------ Data rows

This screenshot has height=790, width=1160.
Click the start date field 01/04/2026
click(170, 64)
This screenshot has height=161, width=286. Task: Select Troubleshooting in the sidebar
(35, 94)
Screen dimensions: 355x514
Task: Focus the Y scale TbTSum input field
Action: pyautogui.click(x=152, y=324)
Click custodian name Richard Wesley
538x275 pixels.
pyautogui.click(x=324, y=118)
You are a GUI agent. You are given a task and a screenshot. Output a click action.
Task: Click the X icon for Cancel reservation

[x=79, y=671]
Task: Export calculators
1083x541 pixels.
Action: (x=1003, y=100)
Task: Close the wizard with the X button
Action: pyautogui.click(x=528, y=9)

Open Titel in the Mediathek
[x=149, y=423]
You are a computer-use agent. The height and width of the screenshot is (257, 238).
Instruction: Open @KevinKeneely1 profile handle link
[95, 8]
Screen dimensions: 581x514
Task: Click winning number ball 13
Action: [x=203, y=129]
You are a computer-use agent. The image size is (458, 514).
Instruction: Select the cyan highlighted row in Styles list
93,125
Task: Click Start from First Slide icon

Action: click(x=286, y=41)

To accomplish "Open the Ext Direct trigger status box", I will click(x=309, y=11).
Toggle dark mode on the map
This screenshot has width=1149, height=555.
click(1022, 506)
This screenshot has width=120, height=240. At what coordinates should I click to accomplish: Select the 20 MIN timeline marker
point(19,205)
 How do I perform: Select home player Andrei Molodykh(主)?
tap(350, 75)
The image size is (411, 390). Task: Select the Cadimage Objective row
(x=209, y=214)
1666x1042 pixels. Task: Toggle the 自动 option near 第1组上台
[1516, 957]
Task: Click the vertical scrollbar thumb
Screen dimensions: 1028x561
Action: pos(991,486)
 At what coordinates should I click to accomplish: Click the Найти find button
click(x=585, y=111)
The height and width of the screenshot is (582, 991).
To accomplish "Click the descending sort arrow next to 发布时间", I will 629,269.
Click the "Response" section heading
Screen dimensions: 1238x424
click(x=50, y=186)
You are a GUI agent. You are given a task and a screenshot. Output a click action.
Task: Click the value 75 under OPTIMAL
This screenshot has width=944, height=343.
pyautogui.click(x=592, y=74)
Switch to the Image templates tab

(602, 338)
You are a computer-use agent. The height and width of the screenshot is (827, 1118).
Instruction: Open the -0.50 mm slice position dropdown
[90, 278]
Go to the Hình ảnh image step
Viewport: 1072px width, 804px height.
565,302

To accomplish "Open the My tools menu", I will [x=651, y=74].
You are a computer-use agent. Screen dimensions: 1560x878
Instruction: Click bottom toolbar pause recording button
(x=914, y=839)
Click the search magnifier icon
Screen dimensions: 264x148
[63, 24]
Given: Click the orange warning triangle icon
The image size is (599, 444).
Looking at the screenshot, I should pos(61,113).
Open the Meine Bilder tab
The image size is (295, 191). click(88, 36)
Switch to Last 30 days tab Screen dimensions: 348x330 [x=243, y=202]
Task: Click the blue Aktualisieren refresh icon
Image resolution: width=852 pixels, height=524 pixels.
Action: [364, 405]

------------

> _Problem statement_: Reproduce the data above line for line, without changing anything.

> _Result for this exercise_:
This screenshot has height=790, width=1160.
Click the start date field 01/04/2026
click(170, 64)
This screenshot has height=161, width=286. Task: Select Troubleshooting in the sidebar
(35, 94)
Screen dimensions: 355x514
Task: Focus the Y scale TbTSum input field
Action: pyautogui.click(x=152, y=324)
Click custodian name Richard Wesley
538x275 pixels.
pyautogui.click(x=324, y=118)
You are a GUI agent. You are given a task and a screenshot. Output a click action.
Task: Click the X icon for Cancel reservation

[x=79, y=671]
Task: Export calculators
1083x541 pixels.
Action: (x=1003, y=100)
Task: Close the wizard with the X button
Action: pyautogui.click(x=528, y=9)

Open Titel in the Mediathek
[x=149, y=423]
You are a computer-use agent. The height and width of the screenshot is (257, 238).
Instruction: Open @KevinKeneely1 profile handle link
[95, 8]
Screen dimensions: 581x514
Task: Click winning number ball 13
Action: [x=203, y=129]
You are a computer-use agent. The image size is (458, 514).
Instruction: Select the cyan highlighted row in Styles list
93,125
Task: Click Start from First Slide icon

Action: click(x=286, y=41)

To accomplish "Open the Ext Direct trigger status box", I will click(x=309, y=11).
Toggle dark mode on the map
This screenshot has width=1149, height=555.
click(1022, 506)
This screenshot has width=120, height=240. At what coordinates should I click to accomplish: Select the 20 MIN timeline marker
point(19,205)
 How do I perform: Select home player Andrei Molodykh(主)?
tap(350, 75)
The image size is (411, 390). Task: Select the Cadimage Objective row
(x=209, y=214)
1666x1042 pixels. Task: Toggle the 自动 option near 第1组上台
[1516, 957]
Task: Click the vertical scrollbar thumb
Screen dimensions: 1028x561
Action: pos(991,486)
 At what coordinates should I click to accomplish: Click the Найти find button
click(x=585, y=111)
The height and width of the screenshot is (582, 991).
To accomplish "Click the descending sort arrow next to 发布时间", I will 629,269.
Click the "Response" section heading
Screen dimensions: 1238x424
click(x=50, y=186)
You are a GUI agent. You are given a task and a screenshot. Output a click action.
Task: Click the value 75 under OPTIMAL
This screenshot has width=944, height=343.
pyautogui.click(x=592, y=74)
Switch to the Image templates tab

(602, 338)
You are a computer-use agent. The height and width of the screenshot is (827, 1118).
Instruction: Open the -0.50 mm slice position dropdown
[90, 278]
Go to the Hình ảnh image step
Viewport: 1072px width, 804px height.
565,302

To accomplish "Open the My tools menu", I will [x=651, y=74].
You are a computer-use agent. Screen dimensions: 1560x878
Instruction: Click bottom toolbar pause recording button
(x=914, y=839)
Click the search magnifier icon
Screen dimensions: 264x148
[63, 24]
Given: Click the orange warning triangle icon
The image size is (599, 444).
Looking at the screenshot, I should pos(61,113).
Open the Meine Bilder tab
The image size is (295, 191). click(88, 36)
Switch to Last 30 days tab Screen dimensions: 348x330 [x=243, y=202]
Task: Click the blue Aktualisieren refresh icon
Image resolution: width=852 pixels, height=524 pixels.
Action: [364, 405]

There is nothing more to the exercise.